Living well is the best revenge, or so my arthritic old grandmother used to say. And , for most of my life, I have lived very well – once I’d broken free of Seatown’s umbilical cord, which was strangling me like a noose.
Fame. Money. Drugs. Travel. Fast cars. Faster women. All of the above.And it felt good. Bloody good.
Or it used to.
The taxi crept along the coast road, past the worn-out Bed & Breakfasts, half-empty amusement arcades and deserted kebab shops. A shabby looking Santa Clause pissed against the side of a mangy looking Christmas Tree that was stood shaking in the wind outside the public toilets.
‘Do you get home much, these days, Mr Stroud?’ said the crumpled tissue of a taxi driver with the the big, bushy eyebrows.
‘Not so much, these days,’ I said, half yawning. The radio was playing a medley of Christmas carols at a volume so low it was sending me to sleep.
‘Bet it’s a fair bit different to life down the smoke, eh?’ said the taxi driver. ‘Bright lights, big city!’
He slowed down as a raggle-taggle group of rat boys staggered across the road.
‘Vive la différence,’ I said.
The taxi pulled up at a red light. It was early evening and allegedly rush hour but there weren’t too many cars on the road. The granite sky was filling with black, storm clouds.
I gazed out of the window at Booze n News, Seatown’s popular chain of newsagents and off-licences. Booze n News had been the brainchild of Frank Griffin, a local Conservative councillor and father of Craig, my childhood tormentor and font of all of my bile.
Outside the shop was a familiar looking woman being hassled by a whining toddler as she struggled to put a buggy into the back of a Renault Espace. Karen Griffin, Craig’s wife.
Once she’d been the glam of glams and now she was looking more than a little shop soiled. I smiled to myself with satisfaction. This is what I really came ‘home’ for. Bathing in the misery of the people that had caused me so much suffering. Taking pleasure from seeing any spark of life that they’d had dampened by the drab hand of domesticity.
Karen locked eyes with me and smiled but I just turned away and looked at the torn billboard outside the shop.
In red marker pen it proclaimed:
‘Best selling thriller author Julian Stroud to host Rotary Club Christmas Charity Lunch’.

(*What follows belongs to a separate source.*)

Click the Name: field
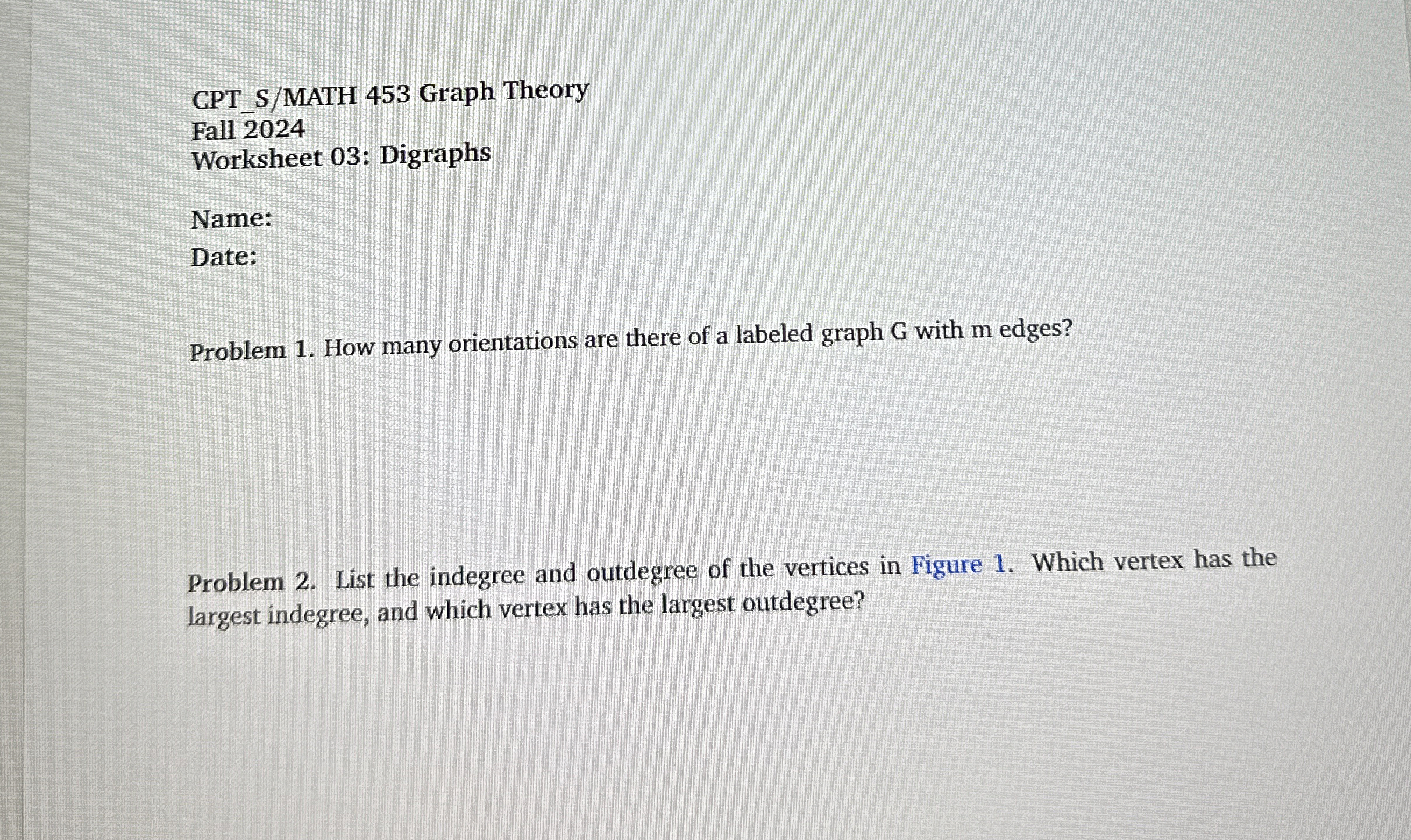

‘Bet it’s gone downhill since you came here last time, eh, Mr Stroud?’ said the taxi driver.
‘Plus ca change,‘ I said, as I slowly let out a silent fart.
‘Aye,’ said the taxi driver, winding down the window.
I used to lay awake at night thinking of my childhood humiliations. How much I was ridiculed. Laughed at. And over the years I let my my hatred marinade. And congeal.
And then the doctor told me about my body’s uninvited guest. The plague that crawled through my veins. And then I had an idea.
‘So, you never heard about Fast Eddy then?’ said Karen Griffin. She downed her fifth Baileys and her face flushed red and her eyes sparkled.
‘No, I hadn’t,’ I said. I looked out of the Carvery window. The sea was grey. Out at sea, a fishing trawler adorned with Christmas lights bobbed up and down on the waves.
‘They say he met a lass on the Internet. Was getting on really well, too, until he sent her his picture, that is, and then she blocked him,’ said Karen.
I remembered Fast Eddy and could understand the girls consternation. He was once described as being like a fatter version of Bernard Manning. Without the charm.
‘And what happened?’ I said, almost interested.
Karen was looking good, I had to admit. She’d dolled herself up pretty well. Her idiot husband had been in a drunken sleep on the sofa and hadn’t even noticed her sneak out.
The fatigue was behind her eyes though. I almost felt sorry for her. I was starting to wonder if I could go through with this nasty little plan that I’d hatched.‘Well , he had an idea of where she lived. Some village in Scotland.. And so he started to spend every weekend going up there on the train and walking around the place looking for her. Until he got picked up by the police for being drunk and disorderly. Thing is, though, he’d got the wrong village,anyway!’
And then she laughed.
Karen Griffin’s cruel cackle reminded me of my teenagers years and the agony of just living. And it made up my mind for me.
The motel room was dimly lit. Outside, I could the heavy bass of an old Public Image song.
I finished my brandy, popped a viagra and crawled into the bed.
‘Speak French to me Julian, you know it really turns me on, ‘ said Karen, as she pulled me towards her.
I took out a condom that I’d pricked with a pin earlier and put it on.
‘Le Petit Mort,’ I said, with a smirk.
Well, Christmas is a time for sharing, after all.